Data Compression

Technical Notes

Overview
The Compression Engine
Compression System Variables
Compression System Assumptions and Limitations
Initializing the Compression System
The Compression Prefix
Compressing Data
Initializing the Decompression System
Decompressing Data
Getting the Compression/Decompression Status
Verifying the Integrity of the Compressed Data
Sample Program

Overview

This unit consists of functions which calculate buffer size requirements for compression, calculate buffer size requirements for decompression, initialize the compression system, initialize the decompression system, compress data, decompress data, calculate a CCITT CRC, calculate the compression percentage, and calculate the completion percentage for both compression and decompression. The buffer size functions and the initialization functions both have a standard and custom version of each function.

The Compression Engine

The Spontaneous Assembly data compression system uses an efficient combination of dictionary-based compression and special Huffman encoding techniques. The compression engine is based on the public domain LZ77 sliding window compression algorithm. However, the engine uses a proprietary encoding scheme which allows an arbitrarily large sliding window and look-ahead buffer with no adverse effect on the compression ratio. A proprietary "hash-and-sift" algorithm is also used which locates the best match in the dictionary without requiring a sequential search of all matches in the dictionary.

Compression System Variables

The compression system is controlled by four primary variables: window length, look-ahead length, maximum Huffman tree weight, and the hash size. The settings of these variables may be determined automatically, or they can be set manually to fine-tune the performance of the compression system. The functions which determine these variables automatically use a speed/size specifier to indicate how much to favor speed or size. Only the custom version of the initialization function (_pack_startc) allows variables to be set manually.

The speed/size specifier determines the relative importance of speed and compression when initializing the compression system. A value of 0 gives the tightest compression and 255 gives the fastest compression; a value 127 gives a good balance between speed and size (usually about 60% of the maximum speed and about 90% of the maximum compression ratio, or about three times the minimum speed and about twice the minimum compression ratio).

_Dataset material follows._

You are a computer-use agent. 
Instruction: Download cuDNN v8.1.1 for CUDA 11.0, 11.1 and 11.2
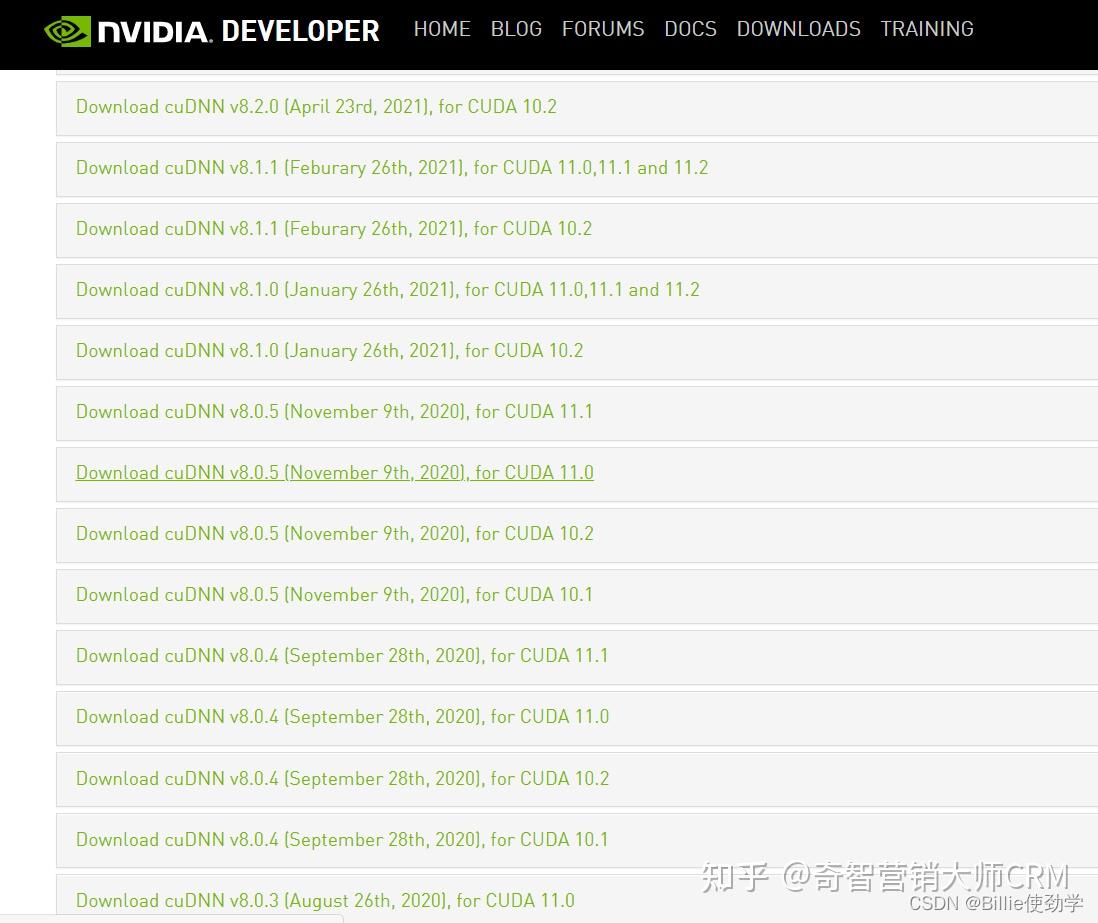pyautogui.click(x=392, y=168)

The window length determines the quantity of data that is searched when matching patterns. The data within the sliding window is referred to as the dictionary. After each byte is processed, this window advances or "slides" one byte to include the next byte in the data stream while the byte at the other end of the sliding window is removed from the dictionary. Increasing the window length by one byte increases the memory requirements of the compression system by approximately five bytes. A larger window size almost always gives better compression at the expense of processing speed. However, extending the window length is only helpful when the window length is less than the total number of bytes to be compressed. Data that is mostly cyclic ("AAAAA", for example) can achieve near maximum compression at maximum speed. If the data that will be compressed isknown to be highly cyclic (many databases and .EXE's have very long strings of NULLs), the window length can be set to its minimum value (512) with a minimal impact on the compression ratio. Window lengths from 512 bytes to 32K are supported.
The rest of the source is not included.